• _Recorded data_:
----------
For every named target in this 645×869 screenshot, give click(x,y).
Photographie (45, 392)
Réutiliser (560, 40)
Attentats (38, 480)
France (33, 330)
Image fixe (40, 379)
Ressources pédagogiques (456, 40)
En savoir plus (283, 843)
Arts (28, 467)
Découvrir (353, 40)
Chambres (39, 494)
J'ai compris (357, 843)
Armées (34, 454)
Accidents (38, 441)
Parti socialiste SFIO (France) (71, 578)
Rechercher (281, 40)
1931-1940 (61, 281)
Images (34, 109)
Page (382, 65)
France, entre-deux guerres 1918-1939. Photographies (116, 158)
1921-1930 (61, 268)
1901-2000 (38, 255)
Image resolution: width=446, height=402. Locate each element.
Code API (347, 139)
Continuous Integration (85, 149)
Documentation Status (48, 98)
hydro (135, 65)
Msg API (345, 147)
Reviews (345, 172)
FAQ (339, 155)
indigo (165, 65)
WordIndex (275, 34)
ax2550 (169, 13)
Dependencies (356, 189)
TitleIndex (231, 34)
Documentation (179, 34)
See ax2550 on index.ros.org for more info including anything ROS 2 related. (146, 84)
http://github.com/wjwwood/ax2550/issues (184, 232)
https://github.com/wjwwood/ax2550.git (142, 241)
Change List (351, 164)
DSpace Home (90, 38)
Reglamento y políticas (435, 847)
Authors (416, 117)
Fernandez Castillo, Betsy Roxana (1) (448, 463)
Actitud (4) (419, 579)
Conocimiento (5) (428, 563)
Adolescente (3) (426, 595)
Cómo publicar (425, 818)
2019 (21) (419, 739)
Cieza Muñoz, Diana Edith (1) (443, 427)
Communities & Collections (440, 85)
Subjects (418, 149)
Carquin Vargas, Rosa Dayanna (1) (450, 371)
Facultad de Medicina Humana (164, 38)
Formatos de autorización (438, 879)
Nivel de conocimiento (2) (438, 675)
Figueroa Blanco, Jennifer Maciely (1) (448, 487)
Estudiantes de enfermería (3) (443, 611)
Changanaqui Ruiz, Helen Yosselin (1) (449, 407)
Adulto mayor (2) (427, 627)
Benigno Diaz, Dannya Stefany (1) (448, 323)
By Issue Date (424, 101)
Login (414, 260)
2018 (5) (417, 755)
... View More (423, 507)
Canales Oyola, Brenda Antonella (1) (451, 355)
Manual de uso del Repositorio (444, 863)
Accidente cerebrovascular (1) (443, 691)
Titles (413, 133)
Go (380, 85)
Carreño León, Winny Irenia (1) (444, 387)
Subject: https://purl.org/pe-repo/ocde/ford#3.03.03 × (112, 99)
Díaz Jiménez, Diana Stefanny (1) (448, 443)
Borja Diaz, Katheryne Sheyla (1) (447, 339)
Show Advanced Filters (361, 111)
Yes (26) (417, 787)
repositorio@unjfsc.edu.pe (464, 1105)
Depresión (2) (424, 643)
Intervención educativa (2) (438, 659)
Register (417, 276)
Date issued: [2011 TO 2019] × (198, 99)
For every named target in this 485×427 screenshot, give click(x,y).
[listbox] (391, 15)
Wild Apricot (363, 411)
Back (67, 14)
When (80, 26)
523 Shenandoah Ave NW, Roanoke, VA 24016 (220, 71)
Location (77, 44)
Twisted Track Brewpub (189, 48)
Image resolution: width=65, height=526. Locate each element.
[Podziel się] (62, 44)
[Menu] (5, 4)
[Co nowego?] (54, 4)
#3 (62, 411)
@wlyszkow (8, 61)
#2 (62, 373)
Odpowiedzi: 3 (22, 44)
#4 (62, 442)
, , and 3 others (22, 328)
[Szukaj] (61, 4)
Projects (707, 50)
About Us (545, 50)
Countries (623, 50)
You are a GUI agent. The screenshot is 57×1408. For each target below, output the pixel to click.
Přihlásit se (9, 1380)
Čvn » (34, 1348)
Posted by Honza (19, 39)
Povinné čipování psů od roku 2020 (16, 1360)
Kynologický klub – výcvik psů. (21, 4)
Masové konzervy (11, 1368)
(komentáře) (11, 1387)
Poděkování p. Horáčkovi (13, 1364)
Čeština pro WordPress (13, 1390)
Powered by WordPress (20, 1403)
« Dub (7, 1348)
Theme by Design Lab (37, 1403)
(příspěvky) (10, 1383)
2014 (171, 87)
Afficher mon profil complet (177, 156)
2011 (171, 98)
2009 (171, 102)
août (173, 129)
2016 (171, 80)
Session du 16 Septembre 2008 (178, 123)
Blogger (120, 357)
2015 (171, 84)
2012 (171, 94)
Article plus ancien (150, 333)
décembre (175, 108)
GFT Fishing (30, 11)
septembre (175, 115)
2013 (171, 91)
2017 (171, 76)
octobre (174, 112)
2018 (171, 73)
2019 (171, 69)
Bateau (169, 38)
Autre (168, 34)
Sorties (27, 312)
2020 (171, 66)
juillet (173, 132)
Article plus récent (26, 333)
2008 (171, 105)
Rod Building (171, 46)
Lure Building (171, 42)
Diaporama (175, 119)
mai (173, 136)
----------
• _Required work_: Locate every line above that contains the word "target", and copy each of those lines.

• _Solution for this problem_:
For every named target in this 645×869 screenshot, give click(x,y).
For every named target in this 485×427 screenshot, give click(x,y).
You are a GUI agent. The screenshot is 57×1408. For each target below, output the pixel to click.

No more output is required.